EXERCISE:
Provide an exact transcription of all the records.
======== EXERCISE INPUTS ========
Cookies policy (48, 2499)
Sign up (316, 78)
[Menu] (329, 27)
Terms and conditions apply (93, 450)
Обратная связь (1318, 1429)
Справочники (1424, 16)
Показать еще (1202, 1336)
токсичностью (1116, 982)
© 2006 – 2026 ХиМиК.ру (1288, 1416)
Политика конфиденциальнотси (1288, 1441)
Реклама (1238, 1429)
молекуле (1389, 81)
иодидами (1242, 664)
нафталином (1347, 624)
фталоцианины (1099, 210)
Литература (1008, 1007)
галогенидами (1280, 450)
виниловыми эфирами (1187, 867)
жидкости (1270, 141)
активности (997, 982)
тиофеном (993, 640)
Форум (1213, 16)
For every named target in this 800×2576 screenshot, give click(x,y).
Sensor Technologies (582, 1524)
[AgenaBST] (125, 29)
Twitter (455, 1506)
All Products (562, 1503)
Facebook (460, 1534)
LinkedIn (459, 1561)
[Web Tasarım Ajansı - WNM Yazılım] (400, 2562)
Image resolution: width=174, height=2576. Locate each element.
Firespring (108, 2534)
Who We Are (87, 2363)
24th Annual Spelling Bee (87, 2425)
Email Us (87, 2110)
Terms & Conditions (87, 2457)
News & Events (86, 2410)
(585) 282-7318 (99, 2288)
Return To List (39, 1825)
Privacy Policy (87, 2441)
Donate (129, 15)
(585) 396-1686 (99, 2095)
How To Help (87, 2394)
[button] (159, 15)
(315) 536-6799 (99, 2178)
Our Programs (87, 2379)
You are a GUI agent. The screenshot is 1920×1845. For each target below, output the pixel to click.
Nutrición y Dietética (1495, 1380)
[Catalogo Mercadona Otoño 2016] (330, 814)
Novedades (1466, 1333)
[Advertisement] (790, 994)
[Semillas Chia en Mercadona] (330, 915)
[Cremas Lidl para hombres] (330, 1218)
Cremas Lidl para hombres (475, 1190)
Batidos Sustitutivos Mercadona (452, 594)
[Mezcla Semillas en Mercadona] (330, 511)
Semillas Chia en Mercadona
========
RESULT:
Cookies policy (48, 2499)
Sign up (316, 78)
[Menu] (329, 27)
Terms and conditions apply (93, 450)
Обратная связь (1318, 1429)
Справочники (1424, 16)
Показать еще (1202, 1336)
токсичностью (1116, 982)
© 2006 – 2026 ХиМиК.ру (1288, 1416)
Политика конфиденциальнотси (1288, 1441)
Реклама (1238, 1429)
молекуле (1389, 81)
иодидами (1242, 664)
нафталином (1347, 624)
фталоцианины (1099, 210)
Литература (1008, 1007)
галогенидами (1280, 450)
виниловыми эфирами (1187, 867)
жидкости (1270, 141)
активности (997, 982)
тиофеном (993, 640)
Форум (1213, 16)
For every named target in this 800×2576 screenshot, give click(x,y).
Sensor Technologies (582, 1524)
[AgenaBST] (125, 29)
Twitter (455, 1506)
All Products (562, 1503)
Facebook (460, 1534)
LinkedIn (459, 1561)
[Web Tasarım Ajansı - WNM Yazılım] (400, 2562)
Image resolution: width=174, height=2576. Locate each element.
Firespring (108, 2534)
Who We Are (87, 2363)
24th Annual Spelling Bee (87, 2425)
Email Us (87, 2110)
Terms & Conditions (87, 2457)
News & Events (86, 2410)
(585) 282-7318 (99, 2288)
Return To List (39, 1825)
Privacy Policy (87, 2441)
Donate (129, 15)
(585) 396-1686 (99, 2095)
How To Help (87, 2394)
[button] (159, 15)
(315) 536-6799 (99, 2178)
Our Programs (87, 2379)
You are a GUI agent. The screenshot is 1920×1845. For each target below, output the pixel to click.
Nutrición y Dietética (1495, 1380)
[Catalogo Mercadona Otoño 2016] (330, 814)
Novedades (1466, 1333)
[Advertisement] (790, 994)
[Semillas Chia en Mercadona] (330, 915)
[Cremas Lidl para hombres] (330, 1218)
Cremas Lidl para hombres (475, 1190)
Batidos Sustitutivos Mercadona (452, 594)
[Mezcla Semillas en Mercadona] (330, 511)
Semillas Chia en Mercadona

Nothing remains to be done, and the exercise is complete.